**Fragmento elegido**
Reportaje

Milicianas

Laura J. Varo
Laura J. Varo
· 14 minutos
Miliciana kurda de las YPJ en el norte de Siria (2013) | © Laura J. Varo
Miliciana kurda de las YPJ en el norte de Siria (2013) | © Laura J. Varo

Beirut |  2014

“Cuando era joven siempre pensé que tener hijos es lo que la sociedad exigía a una mujer”. Lo dice la comandante Rojda, líder del destacamento de milicianas en Serekaniye (Ras al Ain en árabe), una ciudad kurda del norte de Siria. Forman parte de las YPJ, las milicias de autodefensa kurdo-sirias forrmadas por mujeres.

“Yo misma, antes de unirme a las YPJ, siempre había pensado de esa manera, que la mujer debe estar en casa haciendo trabajo doméstico”, continúa. “Pero no quería hacer algo así, quería construir algo nuevo, descubrir algo más, así que cuando apareció este grupo (las brigadas femeninas) supe que tenía que participar”.

**Tarea A**
Pasa al inglés esta frase del reportaje sobre las milicianas kurdas: "Cuando era joven siempre pensé que tener hijos es lo que la sociedad exigía a una mujer".
**Tarea B**
Repite tal cual el trozo del reportaje sobre las milicianas kurdas que empieza con "Beirut |  2014" y sigue hasta "forrmadas por mujeres.".

**Material**
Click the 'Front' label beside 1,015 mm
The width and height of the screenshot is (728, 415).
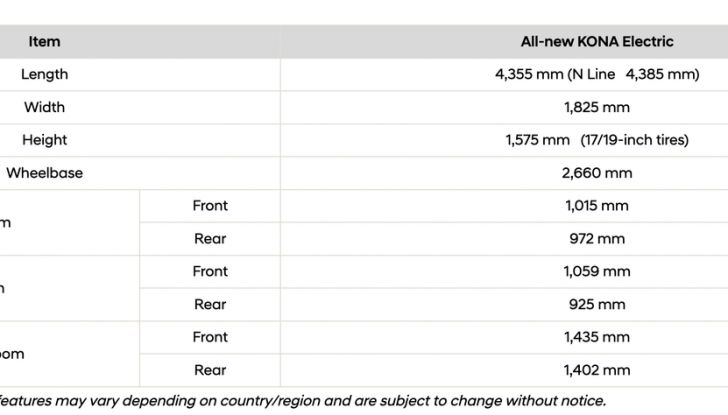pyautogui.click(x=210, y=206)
* * *
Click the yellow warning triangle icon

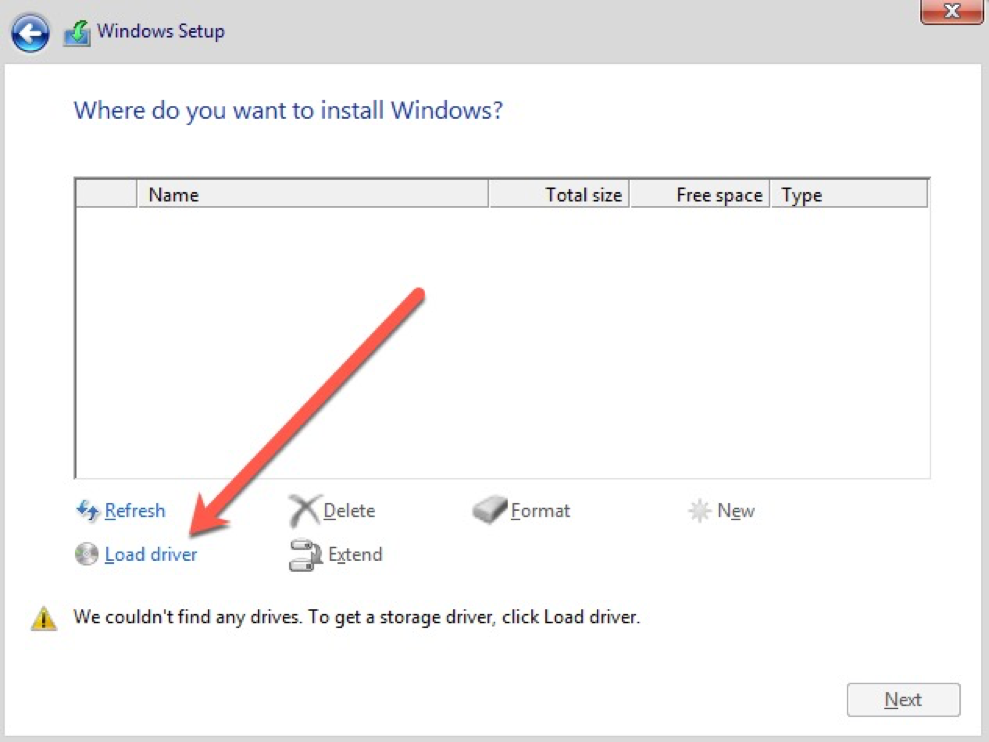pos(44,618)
---
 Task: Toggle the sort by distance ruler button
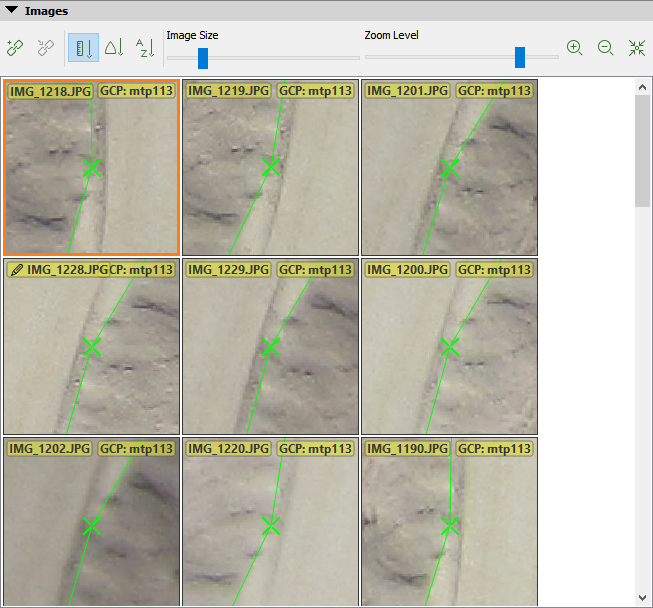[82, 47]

**Resultado A**
When I was young, I always thought that having children was what society demanded of a woman.

**Resultado B**
Beirut |  2014

“Cuando era joven siempre pensé que tener hijos es lo que la sociedad exigía a una mujer”. Lo dice la comandante Rojda, líder del destacamento de milicianas en Serekaniye (Ras al Ain en árabe), una ciudad kurda del norte de Siria. Forman parte de las YPJ, las milicias de autodefensa kurdo-sirias forrmadas por mujeres.